Al lor ritorno avvinti per le briglie
alle colonne vostre, dagli augusti 285
ruderi il loglio antico pasceranno.
Ma ora andate a rivedere i campi
delle legioni, a riveder le terre
onde v'avvenne riportare il nunzio
della vittoria. Si combatte ancora 290
con ferro e fuoco. Sono le coorti
d'allora; al cielo va la polvere, alto
suona il fragore. Colmano bassure,
piantano i valli, sfanno i colli, occulte
forano vie per entro le montagne. 295
Sono picconi l'armi nostre.
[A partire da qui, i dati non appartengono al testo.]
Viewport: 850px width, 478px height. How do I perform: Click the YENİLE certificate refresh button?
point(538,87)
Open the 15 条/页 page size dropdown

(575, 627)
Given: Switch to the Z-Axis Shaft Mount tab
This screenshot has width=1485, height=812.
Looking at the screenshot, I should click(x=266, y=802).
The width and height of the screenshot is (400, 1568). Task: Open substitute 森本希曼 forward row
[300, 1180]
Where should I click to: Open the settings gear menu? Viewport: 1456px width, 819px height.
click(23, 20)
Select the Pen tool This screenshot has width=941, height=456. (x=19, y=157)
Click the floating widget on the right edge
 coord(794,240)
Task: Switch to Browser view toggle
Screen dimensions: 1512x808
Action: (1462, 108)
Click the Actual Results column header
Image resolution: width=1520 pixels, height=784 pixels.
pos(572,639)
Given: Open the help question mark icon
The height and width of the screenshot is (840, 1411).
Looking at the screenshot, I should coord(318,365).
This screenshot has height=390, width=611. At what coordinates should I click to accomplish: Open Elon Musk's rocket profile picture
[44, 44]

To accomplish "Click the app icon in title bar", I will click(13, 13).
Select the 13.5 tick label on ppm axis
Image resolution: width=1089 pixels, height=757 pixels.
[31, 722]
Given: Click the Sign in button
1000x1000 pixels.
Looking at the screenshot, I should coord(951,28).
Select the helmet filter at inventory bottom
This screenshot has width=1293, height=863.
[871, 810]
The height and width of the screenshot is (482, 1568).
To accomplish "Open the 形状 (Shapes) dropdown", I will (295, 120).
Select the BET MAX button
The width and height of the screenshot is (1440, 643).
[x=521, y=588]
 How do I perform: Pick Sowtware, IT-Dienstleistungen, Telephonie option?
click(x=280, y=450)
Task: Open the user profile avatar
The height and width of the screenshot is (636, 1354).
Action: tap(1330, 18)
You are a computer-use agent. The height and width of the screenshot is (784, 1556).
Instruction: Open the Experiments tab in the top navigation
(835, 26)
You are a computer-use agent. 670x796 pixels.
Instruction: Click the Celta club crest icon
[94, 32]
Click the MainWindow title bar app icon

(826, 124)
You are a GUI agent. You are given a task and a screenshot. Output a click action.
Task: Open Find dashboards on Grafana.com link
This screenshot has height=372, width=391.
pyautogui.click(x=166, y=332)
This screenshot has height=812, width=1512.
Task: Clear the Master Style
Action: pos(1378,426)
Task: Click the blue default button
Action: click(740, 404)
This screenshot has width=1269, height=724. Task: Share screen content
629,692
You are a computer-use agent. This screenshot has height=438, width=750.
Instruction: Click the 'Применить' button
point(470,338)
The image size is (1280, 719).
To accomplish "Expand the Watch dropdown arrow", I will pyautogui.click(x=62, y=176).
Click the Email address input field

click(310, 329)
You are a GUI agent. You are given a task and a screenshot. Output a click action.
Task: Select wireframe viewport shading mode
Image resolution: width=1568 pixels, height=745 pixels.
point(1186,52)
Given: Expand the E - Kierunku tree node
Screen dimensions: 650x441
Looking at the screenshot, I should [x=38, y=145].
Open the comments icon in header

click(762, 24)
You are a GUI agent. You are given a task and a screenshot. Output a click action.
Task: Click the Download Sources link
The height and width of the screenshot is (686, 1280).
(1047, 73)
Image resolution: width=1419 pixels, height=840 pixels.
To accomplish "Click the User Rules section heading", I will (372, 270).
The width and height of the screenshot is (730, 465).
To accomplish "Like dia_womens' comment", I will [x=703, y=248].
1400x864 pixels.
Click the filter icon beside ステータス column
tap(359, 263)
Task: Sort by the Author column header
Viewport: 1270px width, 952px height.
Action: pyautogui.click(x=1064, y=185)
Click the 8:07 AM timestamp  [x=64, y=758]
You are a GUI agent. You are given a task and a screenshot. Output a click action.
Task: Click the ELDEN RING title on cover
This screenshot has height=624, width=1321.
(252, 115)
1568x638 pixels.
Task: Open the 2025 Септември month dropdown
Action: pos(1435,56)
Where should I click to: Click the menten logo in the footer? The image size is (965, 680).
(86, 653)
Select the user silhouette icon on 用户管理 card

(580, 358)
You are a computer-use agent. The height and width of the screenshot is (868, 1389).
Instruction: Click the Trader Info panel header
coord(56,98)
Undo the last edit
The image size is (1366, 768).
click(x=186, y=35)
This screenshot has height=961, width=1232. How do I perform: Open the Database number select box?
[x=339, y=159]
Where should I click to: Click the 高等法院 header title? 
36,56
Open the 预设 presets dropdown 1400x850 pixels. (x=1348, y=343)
Andate
propizïando! il Popolo pilumno
pensi i trionfi che menò, le leggi
che fece, il dritto che impartí, la pace
che diede e allievi il suo lungo lavoro 300
d'oggi con la sua gloria veterana.
LA VERGINE MASSIMA
Ora ascoltando le sorsate al fonte
sacro, e il bussar dell'unghie alterne in terra,
nel tempio augusto pallida taceva,
fisa con gli occhi, la sacerdotessa; 305
poi, nell'alto silenzio risonando
una voce mirabile: Vittoria!
ella premea nel cuore quella voce
e quel portento e s'avviava all'arce
del Campidoglio. E il popolo mirava 310
tacitamente ascendere il pontefice
e la vergine massima.
IL PASSO DI ROMA
Divina
cosí con passo sempre ugual, di gloria,
andava Roma verso il grande imperio.